▶ _SUPPLIED MATERIAL_
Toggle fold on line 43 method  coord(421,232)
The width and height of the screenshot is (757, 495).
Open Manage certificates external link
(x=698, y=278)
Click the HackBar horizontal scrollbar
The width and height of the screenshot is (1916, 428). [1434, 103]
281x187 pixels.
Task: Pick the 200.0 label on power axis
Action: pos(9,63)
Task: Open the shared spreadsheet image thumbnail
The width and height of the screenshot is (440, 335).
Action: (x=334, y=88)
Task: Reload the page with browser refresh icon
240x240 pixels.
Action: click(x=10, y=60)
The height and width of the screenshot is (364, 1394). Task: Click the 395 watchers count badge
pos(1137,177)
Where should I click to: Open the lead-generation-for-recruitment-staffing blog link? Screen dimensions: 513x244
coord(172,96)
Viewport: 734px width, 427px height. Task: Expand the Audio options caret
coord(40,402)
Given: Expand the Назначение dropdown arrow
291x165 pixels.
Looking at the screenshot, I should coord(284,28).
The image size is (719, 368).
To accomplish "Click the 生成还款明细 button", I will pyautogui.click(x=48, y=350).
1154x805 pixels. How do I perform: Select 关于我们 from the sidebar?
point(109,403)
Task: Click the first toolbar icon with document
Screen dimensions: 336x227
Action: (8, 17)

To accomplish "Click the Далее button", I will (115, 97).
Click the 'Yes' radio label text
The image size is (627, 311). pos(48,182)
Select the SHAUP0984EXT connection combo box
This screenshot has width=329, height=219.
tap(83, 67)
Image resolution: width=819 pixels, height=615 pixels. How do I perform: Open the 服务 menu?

▶ _WHAT THE TASK ASKS_
None of the lines before the one containing "Select the SHAUP0984EXT connection combo box" belong in the answer; reproduce that line and all later lines of the records exactly.

▶ _ANSWER SPACE_
Select the SHAUP0984EXT connection combo box
This screenshot has width=329, height=219.
tap(83, 67)
Image resolution: width=819 pixels, height=615 pixels. How do I perform: Open the 服务 menu?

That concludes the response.